Keyword breakfast, cheesecake, chocolate, dessert, gluten-free, high protein, peanut butter, sugar-free, vegan
Portionen 15 Pieces
Kalorien 104 kcal
Autor Daniela Ruppert


For the chocolate dough

  • 120 g oat flour
  • 40 g chocolate protein powder or more oats
  • 1 pack baking powder
  • 40 g erythritol
  • 20 g baking cocoa powder
  • 200 g low fat cream cheese or vegan skyr/curt or cream cheese

For the pumpkin cheesecake

  • 150 g pumpkin puree
  • 400 g low fat cream cheese or vegan skyr/curt or cream cheese
  • 1 pack vanilla pudding powder or 40g corn starch
  • 40 g erythritol
  • optional: vanilla flavor

For the toppings

  • 35 g peanut butter
  • 30 g chocolate chips optional sugar free


  1. For the dough combine all ingredients and fill in a baking sheet (18x27cm).

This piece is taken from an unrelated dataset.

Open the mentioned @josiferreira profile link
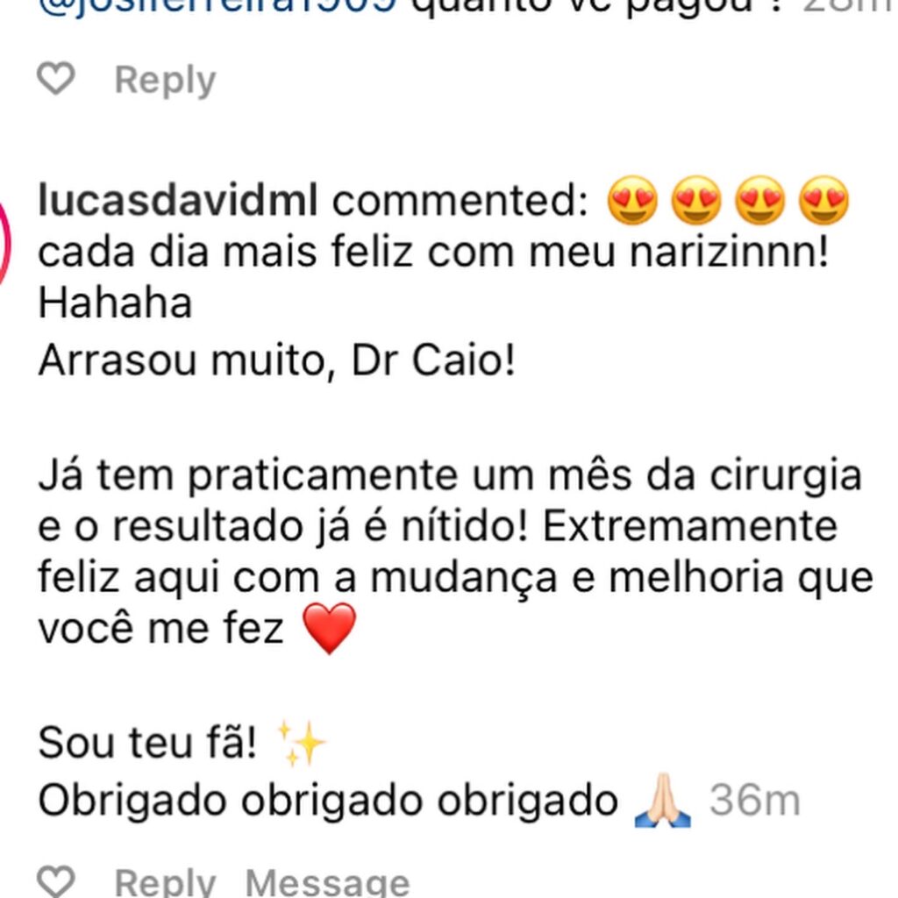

  2. Preheat the oven at 170°/335°F.

  3. Combine all ingredients for the cheesecake cream und fill on top of the dough. Use a fork to create a marble pattern.

  4. Top with the peanut butter and create swirls with the fork. Sprinkle the chocolate chips over the whole cake and bake for about 45 minutes.

  5. Let stay the cake one hour more inside the closed oven and let cool down after that.

For a gluten-free version use gluten free oats or buckwheat flour.